2007
I wish I was a great artist able to sketch... paint...smear...blend...craft...my pain onto a HUGE, big canvas. I want to use charcoal, oils, latex, acrylic, pencil, airbrush...hell, I don't care. Anything but these same old stupid words that cain't even begin to fully convey all of the emotions rolling, running...tripping over themselves...swirling in my head.
I wish I was a great artist able to mold ugly, sticky, lumpy clay into some fantastic work of art that would SCREAM to the world each and every one of my fears concerning the future. I mean, I want my art to reach out and GRAB the people and shake the hell out of them. Wake them the fuck up and make them acknowledge all of the pain I feel each day. My pain...their pain...the pain of that homeless person on the corner...I feel it all. Any maybe if everyone were like me, then maybe juss maybe, we could make change...see change...BE change.
I wish I was a fantastic artist, but instead, I'm stuck being a so-called poet. And I'm no great wordsmith so I tend to repeat... regurgitate...plagiarize myself trying to make all I feel clear - to show it.
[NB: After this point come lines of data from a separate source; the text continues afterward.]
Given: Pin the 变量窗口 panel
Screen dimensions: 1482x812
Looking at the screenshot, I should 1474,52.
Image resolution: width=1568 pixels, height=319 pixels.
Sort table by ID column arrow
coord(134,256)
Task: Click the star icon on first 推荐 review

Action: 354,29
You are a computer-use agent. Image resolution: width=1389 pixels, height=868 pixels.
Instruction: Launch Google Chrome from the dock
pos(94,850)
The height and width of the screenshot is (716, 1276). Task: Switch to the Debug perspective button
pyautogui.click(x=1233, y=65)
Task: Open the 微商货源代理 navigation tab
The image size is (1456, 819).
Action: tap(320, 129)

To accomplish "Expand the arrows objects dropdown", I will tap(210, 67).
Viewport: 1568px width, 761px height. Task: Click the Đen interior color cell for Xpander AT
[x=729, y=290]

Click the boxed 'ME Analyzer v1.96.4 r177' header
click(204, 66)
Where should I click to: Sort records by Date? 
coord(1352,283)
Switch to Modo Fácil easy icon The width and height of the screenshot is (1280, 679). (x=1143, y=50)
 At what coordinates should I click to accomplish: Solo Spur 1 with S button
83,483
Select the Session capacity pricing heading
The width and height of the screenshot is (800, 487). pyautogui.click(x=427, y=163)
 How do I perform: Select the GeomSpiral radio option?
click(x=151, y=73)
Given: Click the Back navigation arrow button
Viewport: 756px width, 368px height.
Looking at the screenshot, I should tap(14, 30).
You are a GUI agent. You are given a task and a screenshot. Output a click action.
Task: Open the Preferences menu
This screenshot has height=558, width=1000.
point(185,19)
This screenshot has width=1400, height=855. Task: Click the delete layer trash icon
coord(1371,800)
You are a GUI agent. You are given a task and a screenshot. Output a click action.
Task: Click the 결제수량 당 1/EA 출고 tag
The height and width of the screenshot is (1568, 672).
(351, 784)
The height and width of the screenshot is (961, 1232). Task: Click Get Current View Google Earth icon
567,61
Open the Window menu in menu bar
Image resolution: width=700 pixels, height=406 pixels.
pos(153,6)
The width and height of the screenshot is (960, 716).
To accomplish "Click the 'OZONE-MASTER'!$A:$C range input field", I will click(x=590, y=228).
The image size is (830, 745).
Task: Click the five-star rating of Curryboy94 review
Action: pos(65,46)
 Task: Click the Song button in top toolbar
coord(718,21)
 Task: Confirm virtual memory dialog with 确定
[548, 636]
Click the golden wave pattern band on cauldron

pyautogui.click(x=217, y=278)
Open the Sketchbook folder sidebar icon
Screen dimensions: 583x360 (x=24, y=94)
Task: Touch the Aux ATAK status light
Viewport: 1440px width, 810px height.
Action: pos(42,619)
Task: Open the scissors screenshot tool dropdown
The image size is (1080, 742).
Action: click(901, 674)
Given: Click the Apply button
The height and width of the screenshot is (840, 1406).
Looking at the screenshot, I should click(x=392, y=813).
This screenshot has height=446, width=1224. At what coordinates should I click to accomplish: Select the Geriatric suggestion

See, I aspire to be talented enough to touch souls but the words I speak seem to be filled with holes. They do nothing to fully explain this all-consuming...debilitating anguish that stops my heart...tenses my muscles and monopolizes my brain.
I wish I was a great artist able to sketch... paint...smear...blend...craft...my pain onto a big, HUGE canvas. I want to use charcoal, oils, latex, acrylic, pencil, airbrush...hell, I don't care. Anything but these same old stupid words that cain't even begin to fully convey all of the emotions...but I'm not. I can't do any of that. So I juss sit here hoping that these stupid words can paint a picture for people. One vivid enough to make people see that what I do is nothing special - it's juss my version of art.